We used this variance estimate to calculate a 95 % confidence interval (CI) for estimated total AGB based on the normal distribution (Efron and Tibshirani 1986), and reported the half-width of the CI for each model. To establish a baseline for comparing model performance, we fit a null model with no predictor variables. Using this null model, we estimated the AGB total, 95 % CI for the total, and AGB (t∙ha^{−1}) (Bater et al. 2009). Then, we calculated the relative efficiency for each model by dividing the null model variance estimate by each model’s variance estimate, following Næsset et al. (2016). Finally, we compared the four model-based estimates of total AGB, AGB/ha, and CI to a simple design-based estimate of AGB total, 95 % CI for the total, and AGB (t∙ha^{−1}) using the NFI systematic sample of ground plots, assuming equal probability sampling (Cochran 1977).

Based on these statistics, along with observed versus predicted AGB graphs, we chose one model and used this to estimate AGB for each 20 m × 50 m pixel in the study area. To assess the pixel-level variability of the AGB estimates, we calculated the Coefficient of Variation (CV) in percent (i.e., standard deviation per pixel across the 500 resamples divided by the corresponding mean pixel value, multiplied by 100, which was also used by Carreiras et al. 2013; Faßnacht et al. 2014; Kattenborn et al. 2015), present a map of CV, and report the mean CV for the study area.

## Results

### Models using CC only

Observations of AGB (t∙ha^{−1}) and CC_{VERT} (%) for the miombo woodland vegetation type follow a more regular pattern than the mopane woodland and riparian forest vegetation types, which exhibit a large range of observed AGB values at low observed values of CC_{VERT} (Fig. 2). Observations of CC_{HEMI} greater than 50 % display a wide range of observed AGB values; however, observed AGB values corresponding to CC_{HEMI} less than 50 % follow a more regular pattern. As expected, the six nonforest ground plots which were measured have low observed AGB and low observed CC for both forms of CC. A binomial GAM was used to fit separate models for CC_{VERT} and CC_{HEMI}; the model to estimate \( {\hat{CC}}_{\mathrm{VERT}} \) had better fit and validation statistics than the model to estimate \( {\hat{CC}}_{\mathrm{HEMI}} \) (Table 4). However, in predicting AGB, clear differences are apparent in the usefulness of CC as the percentage of the sky blocked by tree crowns over a hemispherical view (\( {\hat{CC}}_{\mathrm{HEMI}} \)) versus CC as the vertical projection of tree crowns onto the ground (\( {\hat{CC}}_{\mathrm{VERT}} \)). Across three model forms, \( {\hat{CC}}_{\mathrm{HEMI}} \) had an average RMSPE% that was 18 % lower than for \( {\hat{CC}}_{\mathrm{VERT}} \) (Table 5). The exponential model performed poorly with RMSPE (72.1 t∙ha^{−1}) larger than the mean estimate of AGB t∙ha^{−1} from the sample data (64.1 t∙ha^{−1}). Considering only the GAM and sigmoidal models, the average difference in RMSPE between \( {\hat{CC}}_{\mathrm{VERT}} \) and \( {\hat{CC}}_{\mathrm{HEMI}} \) as a single predictor variable was 5 t∙ha^{−1} in favor of \( {\hat{CC}}_{\mathrm{HEMI}} \). Because of these statistics and relationships, we chose \( {\hat{CC}}_{\mathrm{HEMI}} \) for estimating AGB in models with multiple predictor variables.

::::::::

▸ Task set:
A - In the biomass passage, what was the RMSPE of the exponential model?
B - Write the next part of the biomass passage, picking up after its final sentence.
The lines that follow have no connection to the biomass passage.

Data for locating words and elements
::::::::

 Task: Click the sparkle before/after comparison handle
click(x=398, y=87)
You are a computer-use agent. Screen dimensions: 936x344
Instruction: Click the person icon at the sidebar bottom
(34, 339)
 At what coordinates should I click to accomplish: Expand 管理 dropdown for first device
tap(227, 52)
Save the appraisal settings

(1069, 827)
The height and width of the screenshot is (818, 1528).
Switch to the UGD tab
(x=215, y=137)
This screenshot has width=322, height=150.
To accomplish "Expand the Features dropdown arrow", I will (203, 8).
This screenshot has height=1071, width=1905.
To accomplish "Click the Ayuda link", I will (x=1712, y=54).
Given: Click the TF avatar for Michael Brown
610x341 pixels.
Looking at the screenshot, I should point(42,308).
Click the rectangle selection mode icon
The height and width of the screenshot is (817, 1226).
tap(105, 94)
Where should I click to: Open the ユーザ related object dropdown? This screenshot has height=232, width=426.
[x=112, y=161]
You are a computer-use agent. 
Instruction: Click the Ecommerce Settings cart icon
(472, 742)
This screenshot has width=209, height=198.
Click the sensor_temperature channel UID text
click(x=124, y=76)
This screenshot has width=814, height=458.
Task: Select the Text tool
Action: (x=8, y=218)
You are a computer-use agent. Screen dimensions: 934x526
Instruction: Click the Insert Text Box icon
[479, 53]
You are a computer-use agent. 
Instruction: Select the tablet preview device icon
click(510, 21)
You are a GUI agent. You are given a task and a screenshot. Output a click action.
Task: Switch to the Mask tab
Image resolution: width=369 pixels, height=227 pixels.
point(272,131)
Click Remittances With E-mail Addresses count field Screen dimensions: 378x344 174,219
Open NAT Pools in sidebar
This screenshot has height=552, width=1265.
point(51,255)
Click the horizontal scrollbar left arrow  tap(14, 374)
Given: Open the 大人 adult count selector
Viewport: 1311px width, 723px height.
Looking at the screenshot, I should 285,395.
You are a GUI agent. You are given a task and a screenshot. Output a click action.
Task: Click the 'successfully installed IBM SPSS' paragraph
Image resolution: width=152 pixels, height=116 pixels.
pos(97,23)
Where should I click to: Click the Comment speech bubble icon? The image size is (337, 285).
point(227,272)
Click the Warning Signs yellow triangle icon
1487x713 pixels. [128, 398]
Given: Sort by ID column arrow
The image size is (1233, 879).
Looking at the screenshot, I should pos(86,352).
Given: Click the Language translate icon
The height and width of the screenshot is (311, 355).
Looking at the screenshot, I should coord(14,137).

::::::::

▸ Replies:
A - 72.1 t∙ha^{−1}

B -
### Models using multiple predictor variables

A clear pattern in reduction of RMSPE can be seen by including more diverse combinations of predictor variable datasets (Table 5). Across models, \( {\hat{CC}}_{\mathrm{HEMI}} \) alone is a better predictor of AGB than models that use only Landsat 8 OLI predictor variables; however, the exponential model that uses Landsat 8 OLI has a slight edge over \( {\hat{CC}}_{\mathrm{HEMI}} \) (RMSPE 45.9 vs. 46.6, respectively). The predictor variable combination of environmental and disturbance data alone and \( {\hat{CC}}_{\mathrm{HEMI}} \) alone are comparable with two of the three combinations that have two predictor variable datasets (Landsat + Env/Dist and \( {\hat{CC}}_{\mathrm{HEMI}} \) + Landsat), with a difference in mean RMSPE% of only three percent. Noticeable improvements in AGB RMSPE% are seen when combining \( {\hat{CC}}_{\mathrm{HEMI}} \) with environmental and disturbance data, as mean RMSPE% drops seven percent. However, the greatest improvement is when performing variable selection using all three predictor variable datasets combined, with a mean RMSPE% of 58 %. Therefore, we performed final variable selection using this combination.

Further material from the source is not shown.